Rabbi Sacks cites “one of the most famous medical research exercises of recent times, known as “the Nun Study.” Directed by David Snowdon of the University of Kentucky Medical Center, it studied the health pattern of some 700 nuns of the School Sisters of Notre Dame, with particular reference to Alzheimer’s disease. The nuns were aged between 75 and 107, and what gave the study its fascination and depth was the access the researchers had to their autobiographies, written when they were in their early twenties, more than half a century earlier.”
Upon entering the order, the young nuns had each written a brief account of their lives, “and the researchers used linguistic analysis to draw a picture of their personalities at that early age.
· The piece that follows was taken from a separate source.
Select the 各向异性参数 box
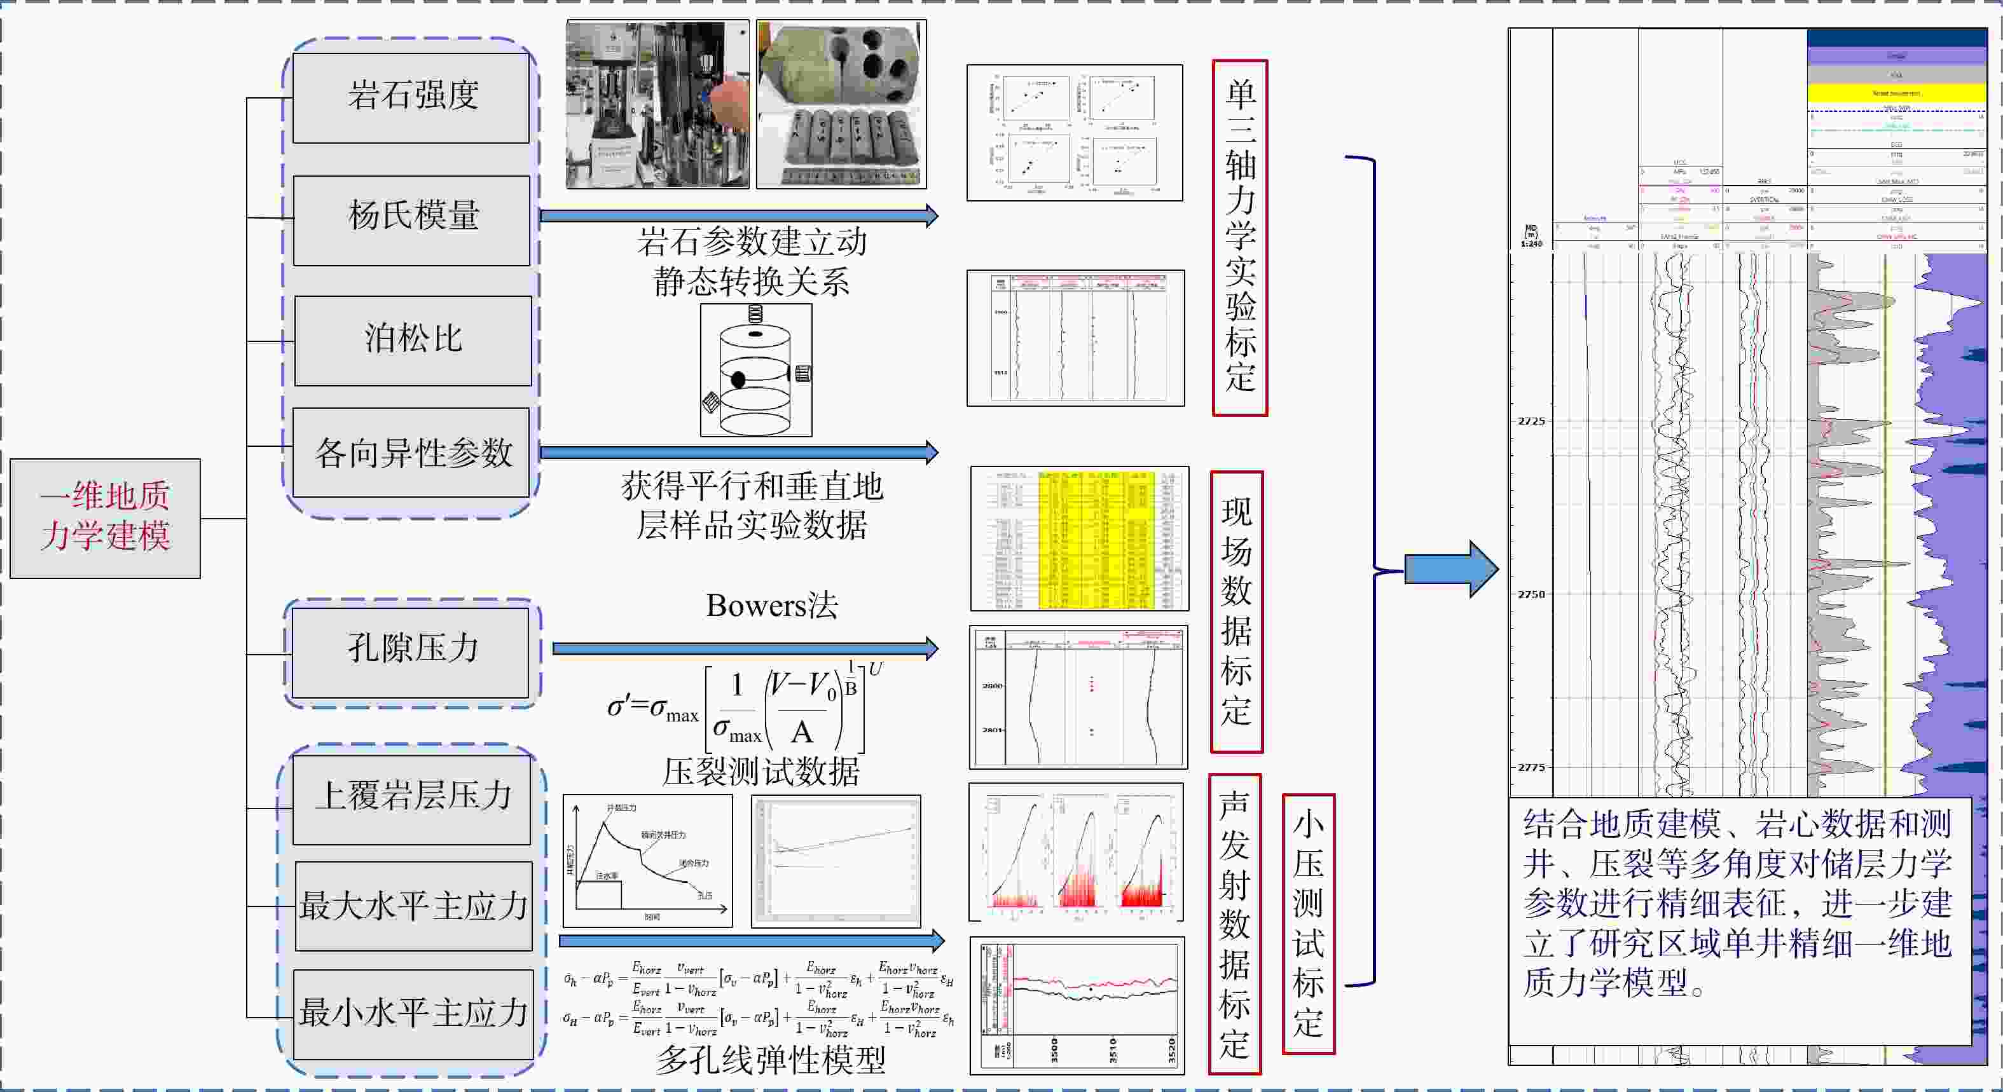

One of their findings was that the more the early autobiographies expressed positive emotions like gratitude, happiness, hope, and love, the more likely the nuns were still to be alive sixty years later.” Indeed, “the correlations they discovered were so specific that they were able to predict with 85 percent accuracy which of the nuns would develop Alzheimer’s and which would not. The difference in life expectancy between the thankful and (relatively) thankless was, on average, seven years. Being grateful adds years to your life.”
This is a stunning finding. But more important than prolonging our lives, as President Nelson and Rabbi Sacks remind us, feeling and expressing gratitude, is one of the keys to a life well-led. Perhaps it is no accident that President Nelson, age 96, would be a natural part of the age cohort of the Sisters of Notre Dame.
President Nelson also included two invitations. “As a doctor,” he said, “I know the value of good therapy. So, dear friends, may I prescribe two activities to help us experience the healing power of gratitude.”
The first is to turn our own social media into a personal gratitude journal. “Post every day about what you are grateful for, who you are grateful for, and why you are grateful.” He then asks us to reflect after one week on whether we “feel happier and more at peace.” He invites us to use the hashtag #GiveThanks.
Second, he invites us to unite in “thanking God through daily prayer.” He concludes by bowing his head and offering a prayer for the world and everyone in it. His prayer for the world is so heartfelt and lovely, I won’t try to recount it here, but invite you to read or view it here. [add link]
As for myself, I am deeply grateful for meaningful work, devoted to the promotion and protection of freedom of thought, conscience, opinion, belief, and religion of all people in all places, rooted in a deep appreciation for the dignity, value, and worth of all human beings, of everyone everywhere. I’m grateful for the institutions of which I’m a part, and to which I strive to contribute, including the International Center for Law and Religion Studies, the J. Reuben Clark Law School, Brigham Young University, and The Church of Jesus Christ of Latter-day Saints. I am grateful for my colleagues and students, both at BYU and beyond. I’m grateful to be a part of a global network of scholars, government officials, judges, religious leaders, and human rights activists who care deeply about law and religion and are committed to learning from each other by engaging in studying the field from a comparative and international law perspective. I’m deeply grateful for my family, my parents Gil and Virginia, who have departed this world, and for my wife Deirdre, and our children, Elliot, Sophie, and Ella, as well as their spouses and families. I’m deeply grateful for religious freedom, which allows me to seek and strive to find truth, and to seek and strive to live accordingly.